## Problem details
Go through the records and give each one again exactly.

┌─ Material provided

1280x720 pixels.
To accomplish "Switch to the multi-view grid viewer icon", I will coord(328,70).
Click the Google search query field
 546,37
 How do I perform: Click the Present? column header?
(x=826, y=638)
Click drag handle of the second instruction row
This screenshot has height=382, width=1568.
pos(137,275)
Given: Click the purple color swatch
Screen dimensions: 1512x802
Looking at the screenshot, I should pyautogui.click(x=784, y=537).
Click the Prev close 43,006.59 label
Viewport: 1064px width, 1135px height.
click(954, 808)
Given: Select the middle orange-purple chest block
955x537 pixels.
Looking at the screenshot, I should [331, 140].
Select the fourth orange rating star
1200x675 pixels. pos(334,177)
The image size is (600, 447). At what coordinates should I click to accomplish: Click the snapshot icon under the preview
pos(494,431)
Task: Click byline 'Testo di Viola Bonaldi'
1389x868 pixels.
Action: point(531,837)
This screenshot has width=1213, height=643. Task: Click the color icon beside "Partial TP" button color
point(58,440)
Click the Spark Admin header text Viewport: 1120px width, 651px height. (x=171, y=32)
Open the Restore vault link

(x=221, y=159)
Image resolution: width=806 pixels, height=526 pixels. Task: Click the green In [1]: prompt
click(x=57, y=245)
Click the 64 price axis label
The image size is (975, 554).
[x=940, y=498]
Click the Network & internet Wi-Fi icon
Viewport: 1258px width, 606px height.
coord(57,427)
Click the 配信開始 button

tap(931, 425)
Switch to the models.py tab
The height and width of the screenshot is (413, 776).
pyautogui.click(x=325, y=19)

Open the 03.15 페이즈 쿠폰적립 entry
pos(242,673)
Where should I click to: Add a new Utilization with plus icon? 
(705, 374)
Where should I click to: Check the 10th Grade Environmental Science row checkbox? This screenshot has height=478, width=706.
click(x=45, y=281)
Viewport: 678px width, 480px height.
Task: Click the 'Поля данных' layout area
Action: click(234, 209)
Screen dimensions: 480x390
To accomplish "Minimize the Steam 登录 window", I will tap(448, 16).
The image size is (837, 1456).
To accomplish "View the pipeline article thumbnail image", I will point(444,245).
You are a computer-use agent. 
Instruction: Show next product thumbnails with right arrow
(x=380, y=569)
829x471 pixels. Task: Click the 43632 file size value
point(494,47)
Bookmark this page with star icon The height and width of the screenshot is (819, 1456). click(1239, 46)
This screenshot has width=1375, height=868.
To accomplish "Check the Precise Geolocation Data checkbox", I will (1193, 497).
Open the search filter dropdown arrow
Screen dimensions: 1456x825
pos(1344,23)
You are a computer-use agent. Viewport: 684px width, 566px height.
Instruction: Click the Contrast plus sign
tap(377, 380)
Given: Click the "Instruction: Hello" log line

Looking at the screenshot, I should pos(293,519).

└─

## Output for this exercise
1280x720 pixels.
To accomplish "Switch to the multi-view grid viewer icon", I will coord(328,70).
Click the Google search query field
 546,37
 How do I perform: Click the Present? column header?
(x=826, y=638)
Click drag handle of the second instruction row
This screenshot has height=382, width=1568.
pos(137,275)
Given: Click the purple color swatch
Screen dimensions: 1512x802
Looking at the screenshot, I should pyautogui.click(x=784, y=537).
Click the Prev close 43,006.59 label
Viewport: 1064px width, 1135px height.
click(954, 808)
Given: Select the middle orange-purple chest block
955x537 pixels.
Looking at the screenshot, I should [331, 140].
Select the fourth orange rating star
1200x675 pixels. pos(334,177)
The image size is (600, 447). At what coordinates should I click to accomplish: Click the snapshot icon under the preview
pos(494,431)
Task: Click byline 'Testo di Viola Bonaldi'
1389x868 pixels.
Action: point(531,837)
This screenshot has width=1213, height=643. Task: Click the color icon beside "Partial TP" button color
point(58,440)
Click the Spark Admin header text Viewport: 1120px width, 651px height. (x=171, y=32)
Open the Restore vault link

(x=221, y=159)
Image resolution: width=806 pixels, height=526 pixels. Task: Click the green In [1]: prompt
click(x=57, y=245)
Click the 64 price axis label
The image size is (975, 554).
[x=940, y=498]
Click the Network & internet Wi-Fi icon
Viewport: 1258px width, 606px height.
coord(57,427)
Click the 配信開始 button

tap(931, 425)
Switch to the models.py tab
The height and width of the screenshot is (413, 776).
pyautogui.click(x=325, y=19)

Open the 03.15 페이즈 쿠폰적립 entry
pos(242,673)
Where should I click to: Add a new Utilization with plus icon? 
(705, 374)
Where should I click to: Check the 10th Grade Environmental Science row checkbox? This screenshot has height=478, width=706.
click(x=45, y=281)
Viewport: 678px width, 480px height.
Task: Click the 'Поля данных' layout area
Action: click(234, 209)
Screen dimensions: 480x390
To accomplish "Minimize the Steam 登录 window", I will tap(448, 16).
The image size is (837, 1456).
To accomplish "View the pipeline article thumbnail image", I will point(444,245).
You are a computer-use agent. 
Instruction: Show next product thumbnails with right arrow
(x=380, y=569)
829x471 pixels. Task: Click the 43632 file size value
point(494,47)
Bookmark this page with star icon The height and width of the screenshot is (819, 1456). click(1239, 46)
This screenshot has width=1375, height=868.
To accomplish "Check the Precise Geolocation Data checkbox", I will (1193, 497).
Open the search filter dropdown arrow
Screen dimensions: 1456x825
pos(1344,23)
You are a computer-use agent. Viewport: 684px width, 566px height.
Instruction: Click the Contrast plus sign
tap(377, 380)
Given: Click the "Instruction: Hello" log line

Looking at the screenshot, I should pos(293,519).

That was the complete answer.